O MES explica, por exemplo, que não se deve procurar revalorizar o MFA, considerado como uma “organização democrática burguesa” e como uma "organização de oficiais [que] já deu o que tinha a dar: criou as condições para que os verdadeiros interpretes da construção do socialismo, os trabalhadores, os soldados e marinheiros e todos os explorados, se organizassem para lutar pela sua emancipação" (Poder Popular, n.º 13, 15-23/10/75). Não reconhece claramente, com isso, o que vale a tal autonomia de classe encontrada no programa de uma organização "democrática burguesa”?
 grande intrepidez da FUR está ora reivindicar um Governo de Unidade Revolucionária que se apoie nos órgãos de poder popular, bem como a dissolução da Assembleia Constituinte. Mas, obviamente, não diz nada a respeito da maneira pela qual nascerá esse governo. No entanto, a LCI, no n.º 16 (12/9/75) de Luta Proletária, fornece algumas precisões que esclarecem muitíssimo sobre a autonomia desse governo em relação ao Estado atual.
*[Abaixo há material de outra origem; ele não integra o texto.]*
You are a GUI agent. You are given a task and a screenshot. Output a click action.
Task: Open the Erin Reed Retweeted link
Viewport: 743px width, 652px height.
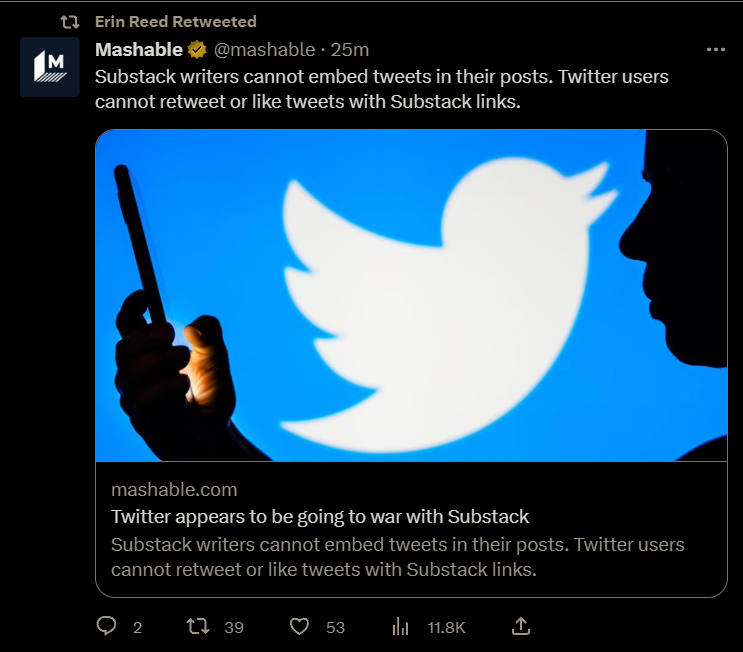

Com efeito, a LCI tem por objetivo um governo que seja "capaz de satisfazer as reivindicações das massas, de armar os trabalhadores e de esmagar de vez a reação capitalista"; mas acrescenta: [Isso] só pode ser a tarefa de um Governo Operário de Unidade Revolucionária dotado de um verdadeiro programa anticapitalista, capaz de desenvolver e de_ser controlado pelos organismos de poder operário e popular. Só um tal governo pode apoiar as massas trabalhadoras no caminho da demolição do Estado e da sociedade burguesa assente na sua exploração e opressão".
É a isto que se reduz a autonomia da classe na boca do partido da frente que reivindica do modo mais aberto o poder para os operários e não para o "povo": reclamar um governo que aceite desenvolver os órgãos que vão controlá-lo! Pois o Estado não foi destruído, e sua maquina, embora abalada e entravada em seu funcionamento, continua de pé; ele controla, portanto, todos os atos desse governo e só aceita ser controlado por órgãos de "poder popular" na medida em que esse último permanecer sob seu próprio controle. O movimento operário já fez inúmeras vezes a dolorosa experiência disso. Será preciso um novo Pinochet para uma nova confirmação?